Rows from a pointing dataset:
begin

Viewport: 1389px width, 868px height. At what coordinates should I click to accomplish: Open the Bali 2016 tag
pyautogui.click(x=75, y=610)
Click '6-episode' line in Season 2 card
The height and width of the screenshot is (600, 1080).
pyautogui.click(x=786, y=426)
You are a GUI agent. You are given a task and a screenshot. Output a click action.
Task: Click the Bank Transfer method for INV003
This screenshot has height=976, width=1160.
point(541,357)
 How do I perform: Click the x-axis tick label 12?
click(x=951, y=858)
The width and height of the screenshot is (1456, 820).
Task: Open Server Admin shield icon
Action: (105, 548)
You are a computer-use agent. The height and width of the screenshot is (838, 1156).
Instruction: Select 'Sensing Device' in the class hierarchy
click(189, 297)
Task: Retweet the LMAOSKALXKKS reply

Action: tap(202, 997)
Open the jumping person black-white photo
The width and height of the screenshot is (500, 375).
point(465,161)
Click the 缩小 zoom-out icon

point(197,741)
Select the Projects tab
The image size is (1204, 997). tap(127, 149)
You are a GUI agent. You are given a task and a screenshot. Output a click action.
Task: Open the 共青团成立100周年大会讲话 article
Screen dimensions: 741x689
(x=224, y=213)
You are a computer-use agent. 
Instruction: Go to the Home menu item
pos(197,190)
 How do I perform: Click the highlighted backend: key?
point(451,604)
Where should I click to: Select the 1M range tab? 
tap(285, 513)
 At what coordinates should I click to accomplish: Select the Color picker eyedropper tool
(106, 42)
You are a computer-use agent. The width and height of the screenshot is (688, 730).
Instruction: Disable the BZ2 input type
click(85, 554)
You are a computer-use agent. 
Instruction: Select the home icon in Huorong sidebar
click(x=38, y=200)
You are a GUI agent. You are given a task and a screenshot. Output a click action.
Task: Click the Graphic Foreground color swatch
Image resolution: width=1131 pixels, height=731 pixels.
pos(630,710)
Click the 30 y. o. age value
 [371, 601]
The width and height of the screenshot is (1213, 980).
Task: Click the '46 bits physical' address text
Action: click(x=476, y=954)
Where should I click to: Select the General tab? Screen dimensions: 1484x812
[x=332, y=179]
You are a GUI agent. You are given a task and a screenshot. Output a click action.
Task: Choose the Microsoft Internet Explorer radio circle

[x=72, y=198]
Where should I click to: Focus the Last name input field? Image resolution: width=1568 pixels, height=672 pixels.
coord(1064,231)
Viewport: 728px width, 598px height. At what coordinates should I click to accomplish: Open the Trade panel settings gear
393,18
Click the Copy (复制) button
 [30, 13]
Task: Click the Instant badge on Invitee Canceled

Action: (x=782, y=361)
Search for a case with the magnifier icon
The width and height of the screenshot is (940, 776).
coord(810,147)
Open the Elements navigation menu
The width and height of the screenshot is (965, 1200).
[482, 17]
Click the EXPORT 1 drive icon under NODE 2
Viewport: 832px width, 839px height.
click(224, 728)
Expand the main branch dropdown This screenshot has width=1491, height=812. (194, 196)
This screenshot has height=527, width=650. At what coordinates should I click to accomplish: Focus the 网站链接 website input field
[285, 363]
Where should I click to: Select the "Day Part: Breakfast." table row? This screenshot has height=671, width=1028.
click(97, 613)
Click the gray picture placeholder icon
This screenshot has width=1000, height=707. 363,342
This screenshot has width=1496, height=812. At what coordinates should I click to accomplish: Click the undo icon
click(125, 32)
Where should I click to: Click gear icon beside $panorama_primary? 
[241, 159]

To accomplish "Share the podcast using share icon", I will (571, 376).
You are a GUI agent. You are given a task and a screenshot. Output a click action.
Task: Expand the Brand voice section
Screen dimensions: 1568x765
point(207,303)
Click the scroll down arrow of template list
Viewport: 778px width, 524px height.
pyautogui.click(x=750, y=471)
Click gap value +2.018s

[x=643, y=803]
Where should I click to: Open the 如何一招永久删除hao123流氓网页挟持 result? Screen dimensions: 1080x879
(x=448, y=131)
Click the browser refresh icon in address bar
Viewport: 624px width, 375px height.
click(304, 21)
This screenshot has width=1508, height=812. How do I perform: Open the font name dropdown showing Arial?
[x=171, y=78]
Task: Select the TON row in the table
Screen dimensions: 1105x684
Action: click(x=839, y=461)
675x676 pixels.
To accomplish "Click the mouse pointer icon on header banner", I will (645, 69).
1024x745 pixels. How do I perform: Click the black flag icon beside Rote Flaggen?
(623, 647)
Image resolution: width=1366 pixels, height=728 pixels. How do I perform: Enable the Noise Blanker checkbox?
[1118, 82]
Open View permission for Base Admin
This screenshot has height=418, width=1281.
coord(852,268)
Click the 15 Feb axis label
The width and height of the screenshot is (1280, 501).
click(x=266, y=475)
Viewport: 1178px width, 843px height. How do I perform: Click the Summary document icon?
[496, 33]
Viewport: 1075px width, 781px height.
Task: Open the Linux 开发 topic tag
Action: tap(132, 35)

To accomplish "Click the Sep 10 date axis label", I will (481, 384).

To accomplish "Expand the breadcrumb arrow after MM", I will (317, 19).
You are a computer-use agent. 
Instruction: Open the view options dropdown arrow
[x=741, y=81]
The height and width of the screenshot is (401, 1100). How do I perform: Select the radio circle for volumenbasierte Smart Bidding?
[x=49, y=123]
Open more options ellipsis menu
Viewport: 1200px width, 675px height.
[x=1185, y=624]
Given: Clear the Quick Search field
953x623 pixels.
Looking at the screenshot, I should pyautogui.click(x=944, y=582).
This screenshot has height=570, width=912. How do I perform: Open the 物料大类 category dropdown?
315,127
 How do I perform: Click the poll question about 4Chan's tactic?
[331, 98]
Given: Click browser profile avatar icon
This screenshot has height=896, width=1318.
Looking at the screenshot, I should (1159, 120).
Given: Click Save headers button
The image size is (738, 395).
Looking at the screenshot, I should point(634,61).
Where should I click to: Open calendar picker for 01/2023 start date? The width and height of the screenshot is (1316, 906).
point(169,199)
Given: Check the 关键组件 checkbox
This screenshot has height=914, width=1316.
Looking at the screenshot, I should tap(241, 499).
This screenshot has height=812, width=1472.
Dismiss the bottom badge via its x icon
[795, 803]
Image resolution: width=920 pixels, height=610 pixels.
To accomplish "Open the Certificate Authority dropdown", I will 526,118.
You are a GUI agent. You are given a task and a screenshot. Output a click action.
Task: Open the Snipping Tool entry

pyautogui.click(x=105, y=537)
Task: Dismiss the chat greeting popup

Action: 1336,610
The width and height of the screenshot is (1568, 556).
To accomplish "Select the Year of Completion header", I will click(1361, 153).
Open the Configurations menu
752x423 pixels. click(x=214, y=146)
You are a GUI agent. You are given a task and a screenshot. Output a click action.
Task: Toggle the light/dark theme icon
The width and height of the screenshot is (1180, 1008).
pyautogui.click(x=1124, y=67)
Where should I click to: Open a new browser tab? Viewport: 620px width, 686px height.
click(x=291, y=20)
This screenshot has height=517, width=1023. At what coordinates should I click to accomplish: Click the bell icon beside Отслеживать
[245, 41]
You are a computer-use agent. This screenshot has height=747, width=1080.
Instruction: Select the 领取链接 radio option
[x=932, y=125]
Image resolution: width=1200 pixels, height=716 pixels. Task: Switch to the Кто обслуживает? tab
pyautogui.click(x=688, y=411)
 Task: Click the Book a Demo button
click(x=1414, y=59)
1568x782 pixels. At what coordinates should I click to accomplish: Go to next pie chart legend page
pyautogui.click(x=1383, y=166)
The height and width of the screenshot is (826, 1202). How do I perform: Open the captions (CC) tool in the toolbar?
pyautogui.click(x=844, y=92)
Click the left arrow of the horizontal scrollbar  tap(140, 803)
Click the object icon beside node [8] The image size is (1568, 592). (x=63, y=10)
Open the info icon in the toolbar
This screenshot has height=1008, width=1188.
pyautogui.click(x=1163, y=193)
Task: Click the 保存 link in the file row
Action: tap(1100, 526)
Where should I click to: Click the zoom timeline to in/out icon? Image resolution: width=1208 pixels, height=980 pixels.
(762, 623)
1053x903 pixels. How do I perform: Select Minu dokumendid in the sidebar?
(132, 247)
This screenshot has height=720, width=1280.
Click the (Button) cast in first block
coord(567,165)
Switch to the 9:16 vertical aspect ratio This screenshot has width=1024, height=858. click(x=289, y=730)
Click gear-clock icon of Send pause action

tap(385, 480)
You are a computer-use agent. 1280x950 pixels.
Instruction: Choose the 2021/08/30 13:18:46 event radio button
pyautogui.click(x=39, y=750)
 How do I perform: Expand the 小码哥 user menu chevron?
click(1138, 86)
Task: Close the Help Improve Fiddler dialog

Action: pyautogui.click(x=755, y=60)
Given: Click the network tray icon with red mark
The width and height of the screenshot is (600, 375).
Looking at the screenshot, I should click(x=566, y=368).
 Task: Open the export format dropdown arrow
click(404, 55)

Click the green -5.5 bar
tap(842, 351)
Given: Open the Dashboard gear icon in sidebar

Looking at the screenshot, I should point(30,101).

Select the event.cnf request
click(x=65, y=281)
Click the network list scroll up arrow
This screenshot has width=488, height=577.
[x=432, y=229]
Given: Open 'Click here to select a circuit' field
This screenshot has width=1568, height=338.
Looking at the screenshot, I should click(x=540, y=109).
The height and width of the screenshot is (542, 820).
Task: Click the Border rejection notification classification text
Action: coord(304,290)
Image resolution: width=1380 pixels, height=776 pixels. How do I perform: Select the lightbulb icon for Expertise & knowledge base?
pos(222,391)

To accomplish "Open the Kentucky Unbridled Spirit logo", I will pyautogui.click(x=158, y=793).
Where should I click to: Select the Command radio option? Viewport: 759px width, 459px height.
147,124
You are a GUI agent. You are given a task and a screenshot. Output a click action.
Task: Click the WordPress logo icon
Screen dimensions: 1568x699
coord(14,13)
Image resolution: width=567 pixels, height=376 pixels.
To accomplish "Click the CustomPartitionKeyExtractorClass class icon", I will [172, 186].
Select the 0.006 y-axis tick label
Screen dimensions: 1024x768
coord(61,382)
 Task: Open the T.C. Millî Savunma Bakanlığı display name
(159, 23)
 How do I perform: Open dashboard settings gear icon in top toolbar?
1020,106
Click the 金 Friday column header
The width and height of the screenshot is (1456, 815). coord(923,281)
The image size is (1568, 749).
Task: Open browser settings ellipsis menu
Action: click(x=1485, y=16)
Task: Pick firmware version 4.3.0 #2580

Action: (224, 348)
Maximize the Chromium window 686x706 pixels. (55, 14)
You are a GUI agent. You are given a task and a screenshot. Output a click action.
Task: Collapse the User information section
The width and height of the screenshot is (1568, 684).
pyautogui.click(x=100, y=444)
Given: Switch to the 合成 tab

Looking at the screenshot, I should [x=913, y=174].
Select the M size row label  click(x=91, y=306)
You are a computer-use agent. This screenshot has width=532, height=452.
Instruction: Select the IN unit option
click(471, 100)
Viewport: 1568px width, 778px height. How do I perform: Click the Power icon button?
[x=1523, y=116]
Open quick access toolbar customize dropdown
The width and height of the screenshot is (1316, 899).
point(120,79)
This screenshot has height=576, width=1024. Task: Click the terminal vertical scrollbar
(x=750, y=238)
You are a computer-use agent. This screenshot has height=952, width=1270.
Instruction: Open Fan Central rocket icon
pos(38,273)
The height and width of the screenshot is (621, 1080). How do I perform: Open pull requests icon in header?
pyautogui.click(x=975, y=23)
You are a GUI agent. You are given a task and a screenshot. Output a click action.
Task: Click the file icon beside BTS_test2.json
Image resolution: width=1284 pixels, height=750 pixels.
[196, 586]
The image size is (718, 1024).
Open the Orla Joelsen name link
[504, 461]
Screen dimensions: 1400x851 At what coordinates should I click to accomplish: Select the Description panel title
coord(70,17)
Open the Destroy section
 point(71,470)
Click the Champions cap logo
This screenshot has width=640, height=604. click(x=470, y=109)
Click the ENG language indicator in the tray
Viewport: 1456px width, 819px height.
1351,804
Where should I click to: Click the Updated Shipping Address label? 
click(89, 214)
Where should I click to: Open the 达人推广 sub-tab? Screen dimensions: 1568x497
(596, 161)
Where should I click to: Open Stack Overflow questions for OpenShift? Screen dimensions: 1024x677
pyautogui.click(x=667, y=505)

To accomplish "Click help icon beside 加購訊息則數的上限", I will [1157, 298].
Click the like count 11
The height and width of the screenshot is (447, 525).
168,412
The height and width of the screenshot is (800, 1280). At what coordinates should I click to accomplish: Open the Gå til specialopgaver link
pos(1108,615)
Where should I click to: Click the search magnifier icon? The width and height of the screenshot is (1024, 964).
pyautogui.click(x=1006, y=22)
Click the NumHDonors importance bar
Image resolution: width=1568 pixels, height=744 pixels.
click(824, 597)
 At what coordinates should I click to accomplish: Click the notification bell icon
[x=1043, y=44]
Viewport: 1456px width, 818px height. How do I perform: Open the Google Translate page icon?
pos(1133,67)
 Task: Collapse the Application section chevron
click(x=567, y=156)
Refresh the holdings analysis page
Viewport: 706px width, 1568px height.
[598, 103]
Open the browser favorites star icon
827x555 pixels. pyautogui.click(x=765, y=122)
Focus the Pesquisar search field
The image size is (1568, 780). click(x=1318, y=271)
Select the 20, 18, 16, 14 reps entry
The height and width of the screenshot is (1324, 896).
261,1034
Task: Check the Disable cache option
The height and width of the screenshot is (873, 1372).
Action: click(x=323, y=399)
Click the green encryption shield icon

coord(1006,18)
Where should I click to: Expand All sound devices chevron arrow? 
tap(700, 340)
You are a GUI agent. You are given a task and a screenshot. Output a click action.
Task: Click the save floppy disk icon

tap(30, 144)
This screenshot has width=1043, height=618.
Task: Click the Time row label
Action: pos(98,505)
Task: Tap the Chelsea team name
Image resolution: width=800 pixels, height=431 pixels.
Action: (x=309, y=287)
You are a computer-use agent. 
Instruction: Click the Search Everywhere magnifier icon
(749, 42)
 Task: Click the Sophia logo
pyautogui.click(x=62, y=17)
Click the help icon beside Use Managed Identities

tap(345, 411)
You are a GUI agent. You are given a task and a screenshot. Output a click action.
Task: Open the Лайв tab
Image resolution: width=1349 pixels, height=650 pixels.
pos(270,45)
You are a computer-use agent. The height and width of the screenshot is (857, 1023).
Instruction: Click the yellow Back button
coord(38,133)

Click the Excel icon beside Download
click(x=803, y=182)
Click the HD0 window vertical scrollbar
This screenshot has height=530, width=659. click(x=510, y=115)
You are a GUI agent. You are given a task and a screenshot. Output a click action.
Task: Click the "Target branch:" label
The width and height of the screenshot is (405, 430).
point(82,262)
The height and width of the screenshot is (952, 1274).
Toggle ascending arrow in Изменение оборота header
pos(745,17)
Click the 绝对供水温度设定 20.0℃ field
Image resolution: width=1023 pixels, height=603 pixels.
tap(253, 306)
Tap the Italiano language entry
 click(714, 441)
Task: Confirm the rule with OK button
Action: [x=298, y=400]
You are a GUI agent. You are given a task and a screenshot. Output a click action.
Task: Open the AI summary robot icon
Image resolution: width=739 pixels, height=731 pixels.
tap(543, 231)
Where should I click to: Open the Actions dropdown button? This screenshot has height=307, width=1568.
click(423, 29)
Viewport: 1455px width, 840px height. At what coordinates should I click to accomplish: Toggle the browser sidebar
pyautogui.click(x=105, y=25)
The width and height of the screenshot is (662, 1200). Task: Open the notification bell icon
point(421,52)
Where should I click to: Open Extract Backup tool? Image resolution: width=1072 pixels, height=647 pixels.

end

* THE TASK:
Give every row above as a numbered list, from the line containing "Viewport: 1456px width, 818px" down to the line containing "click(x=803, y=182)", both included, leaving out blank lines.

* EXPECTED OUTPUT:
1. Viewport: 1456px width, 818px height. How do I perform: Open the Google Translate page icon?
2. pos(1133,67)
3.  Task: Collapse the Application section chevron
4. click(x=567, y=156)
5. Refresh the holdings analysis page
6. Viewport: 706px width, 1568px height.
7. [598, 103]
8. Open the browser favorites star icon
9. 827x555 pixels. pyautogui.click(x=765, y=122)
10. Focus the Pesquisar search field
11. The image size is (1568, 780). click(x=1318, y=271)
12. Select the 20, 18, 16, 14 reps entry
13. The height and width of the screenshot is (1324, 896).
14. 261,1034
15. Task: Check the Disable cache option
16. The height and width of the screenshot is (873, 1372).
17. Action: click(x=323, y=399)
18. Click the green encryption shield icon
19. coord(1006,18)
20. Where should I click to: Expand All sound devices chevron arrow? 
21. tap(700, 340)
22. You are a GUI agent. You are given a task and a screenshot. Output a click action.
23. Task: Click the save floppy disk icon
24. tap(30, 144)
25. This screenshot has width=1043, height=618.
26. Task: Click the Time row label
27. Action: pos(98,505)
28. Task: Tap the Chelsea team name
29. Image resolution: width=800 pixels, height=431 pixels.
30. Action: (x=309, y=287)
31. You are a computer-use agent. 
32. Instruction: Click the Search Everywhere magnifier icon
33. (749, 42)
34.  Task: Click the Sophia logo
35. pyautogui.click(x=62, y=17)
36. Click the help icon beside Use Managed Identities
37. tap(345, 411)
38. You are a GUI agent. You are given a task and a screenshot. Output a click action.
39. Task: Open the Лайв tab
40. Image resolution: width=1349 pixels, height=650 pixels.
41. pos(270,45)
42. You are a computer-use agent. The height and width of the screenshot is (857, 1023).
43. Instruction: Click the yellow Back button
44. coord(38,133)
45. Click the Excel icon beside Download
46. click(x=803, y=182)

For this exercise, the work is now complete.